Jo Hyunjoo of South Korea waves to spectators on the podium after winning the women's vault final at the 26th Summer Universiade in Shenzhen August 16, 2011. [Photo/Xinhua]
She got injured, she came back from hospital, and she won a gold medal. All in 24 hours.
Jo Hyunjoo, an 18-year-old student from South Korea, showed her strong nerve in the women's vault final at the Shenzhen Universiade here on Tuesday night.
"My injury is not very serious. I am very happy to win a gold as it's my first time to attend the Universiade," she said in smile at the press conference after her triumph on the vault.
Ranking first in the preliminary round of the women's all-around final, Jo was the most favorite to win a gold medal on Monday afternoon. Unfortunately, spectators, who were amazed by her beautiful unfoldings and steady finish, were stunned by her fall off the uneven bars with her head toward the ground.
She was rushed to a medical room in the gymnasium on a stretcher. Medical staff said that she might have her cervical vertebra injured, if confirmed, would ruined her career, even her life.

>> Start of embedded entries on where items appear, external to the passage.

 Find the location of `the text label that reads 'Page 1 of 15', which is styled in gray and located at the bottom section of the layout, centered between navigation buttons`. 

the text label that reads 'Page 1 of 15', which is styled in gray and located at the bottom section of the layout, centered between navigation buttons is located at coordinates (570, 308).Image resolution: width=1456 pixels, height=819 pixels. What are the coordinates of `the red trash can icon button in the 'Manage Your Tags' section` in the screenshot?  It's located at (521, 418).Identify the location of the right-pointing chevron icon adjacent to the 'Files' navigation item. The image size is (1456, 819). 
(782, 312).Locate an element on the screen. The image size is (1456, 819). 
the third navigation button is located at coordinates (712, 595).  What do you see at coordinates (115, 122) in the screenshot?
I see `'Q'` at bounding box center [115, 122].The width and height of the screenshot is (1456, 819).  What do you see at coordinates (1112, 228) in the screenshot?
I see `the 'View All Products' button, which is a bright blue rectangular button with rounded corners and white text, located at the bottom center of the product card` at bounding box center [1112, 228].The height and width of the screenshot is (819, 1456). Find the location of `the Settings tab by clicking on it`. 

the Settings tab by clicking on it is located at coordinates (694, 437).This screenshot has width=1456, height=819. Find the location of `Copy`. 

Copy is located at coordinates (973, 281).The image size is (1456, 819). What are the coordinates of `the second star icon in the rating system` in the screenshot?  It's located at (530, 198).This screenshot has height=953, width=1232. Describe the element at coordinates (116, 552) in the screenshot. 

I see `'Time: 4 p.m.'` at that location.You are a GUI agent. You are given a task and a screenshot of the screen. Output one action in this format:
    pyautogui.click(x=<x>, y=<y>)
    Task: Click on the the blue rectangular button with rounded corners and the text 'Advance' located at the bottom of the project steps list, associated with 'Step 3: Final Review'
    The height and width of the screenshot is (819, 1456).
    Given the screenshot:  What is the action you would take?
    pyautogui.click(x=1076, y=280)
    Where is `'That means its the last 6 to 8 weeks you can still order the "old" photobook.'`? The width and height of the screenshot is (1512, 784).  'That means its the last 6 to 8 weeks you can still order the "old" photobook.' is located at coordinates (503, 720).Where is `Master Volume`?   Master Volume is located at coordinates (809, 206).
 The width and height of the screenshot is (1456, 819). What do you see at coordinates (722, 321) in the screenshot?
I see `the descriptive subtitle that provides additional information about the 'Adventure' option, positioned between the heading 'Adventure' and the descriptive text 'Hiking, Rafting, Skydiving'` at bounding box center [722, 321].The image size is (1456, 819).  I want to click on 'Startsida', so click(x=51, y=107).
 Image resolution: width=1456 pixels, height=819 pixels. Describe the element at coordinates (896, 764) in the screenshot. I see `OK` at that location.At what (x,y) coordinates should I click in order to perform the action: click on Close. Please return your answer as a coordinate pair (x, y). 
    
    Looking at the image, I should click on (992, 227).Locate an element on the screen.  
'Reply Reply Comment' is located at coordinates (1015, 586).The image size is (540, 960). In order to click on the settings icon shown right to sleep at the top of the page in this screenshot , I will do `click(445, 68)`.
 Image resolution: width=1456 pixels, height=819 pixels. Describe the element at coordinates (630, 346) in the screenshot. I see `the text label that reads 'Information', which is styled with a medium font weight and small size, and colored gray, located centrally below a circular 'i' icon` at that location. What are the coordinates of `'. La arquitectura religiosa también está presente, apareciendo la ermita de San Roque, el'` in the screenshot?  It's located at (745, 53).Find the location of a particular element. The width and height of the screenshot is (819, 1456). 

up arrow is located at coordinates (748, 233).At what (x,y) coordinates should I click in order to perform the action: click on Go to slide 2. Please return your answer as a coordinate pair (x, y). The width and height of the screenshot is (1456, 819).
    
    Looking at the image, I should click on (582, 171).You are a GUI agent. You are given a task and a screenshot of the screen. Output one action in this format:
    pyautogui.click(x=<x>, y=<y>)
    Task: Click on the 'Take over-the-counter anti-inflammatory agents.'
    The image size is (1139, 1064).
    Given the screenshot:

Thousands of spectators would recall their painful memory on a similar case -- Chinese gymnast Sang Lan, who injured her neck in the United States at Goodwill Games in 1998, is still trapped in a wheelchair.
South Korean gymnast Jo Hyun-joo lies on the ground after falling off the uneven bars during the women's all-around final at the 26th Summer Universiade in Shenzhen, Aug 15, 2011. [Photo/Asianewsphoto]
But Jo is lucky.
Four hours later, she was released from hospital with the diagnosis that only a soft tissue was injured to her neck, relieving thousands who were caring about her injury.
However, no one could believe her neck could bear a medal's weight last night, let alone a gold.
Twenty hours later, Jo, rallying from the injury, finished her first vault with a soft rolling flight and a neat steady landing.
She got an incredible 14.225 points.
Spectators could see the smile on her face when she prepared for her final vault; a 5.0 difficulty would cause no problem for her. 14.087 in average, she dominated the competition with an advantage of 0.2 points.
"I've got some pain on my neck tonight, but nothing serious," Jo said with the gold medal hanging around her neck.